The governor, in addition to seeking to keep HB2 in place, requested more time to take sworn statements in a case being watched by legal scholars and others around the world. The American Civil Liberties Union, Lambda Legal and the plaintiffs they represent responded Friday.
“After rushing to enact HB2 in a span of hours, the government is now asking the court for six months to study its own law, so it can figure out what to say in its defense, all while transgender people suffer,” the groups and litigants said in their joint statement. “By arguing that HB2 should remain in effect, Governor McCrory, legislative leadership and UNC are continuing to defend a law that specifically targets transgender people who just want to be able to use public facilities safely and securely like everyone else.”
The governor’s response was one of many filings this week in some of the five lawsuits over HB2.
In one lawsuit, brought by the federal government saying HB2 violates federal education and employment laws, there was some common ground between the challengers and defendants.

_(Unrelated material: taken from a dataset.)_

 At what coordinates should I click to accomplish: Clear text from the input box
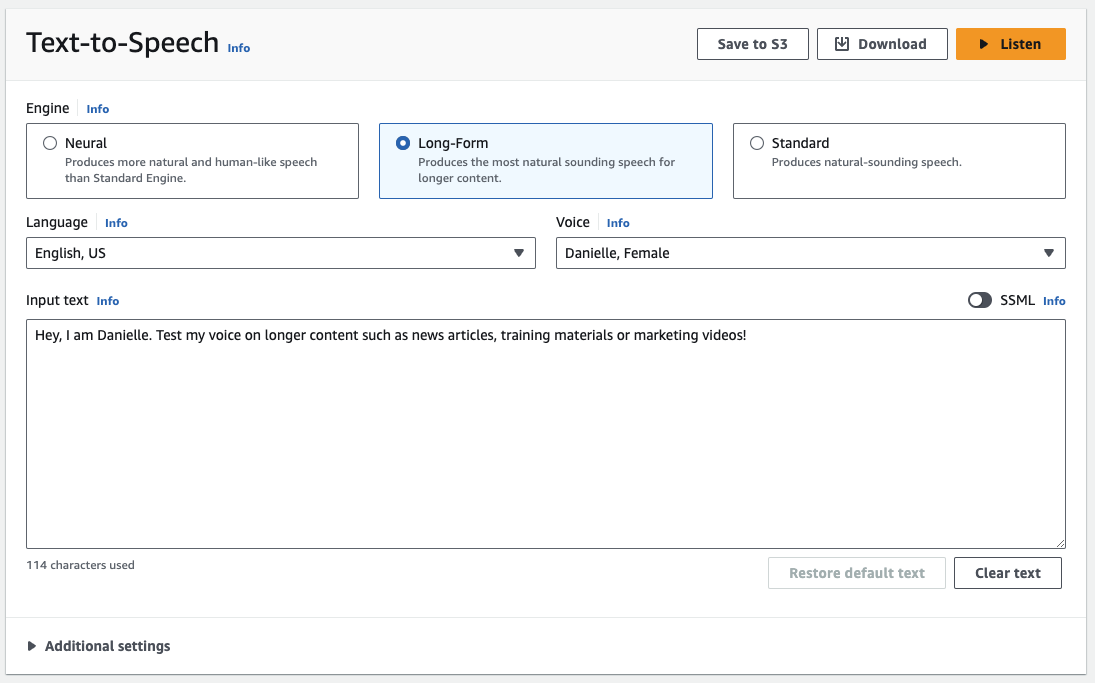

The federal government asked the judge to issue a ruling by June 23 that relieves the U.S. Department of Justice from immediately withholding federal funds that would go to the University of North Carolina system, the state Department of Public Safety and the UNC Board of Governors. U.S. Attorney General Loretta Lynch has said in recent weeks that funding would not immediately be withheld, after hearing that UNC did not plan to enforce HB2.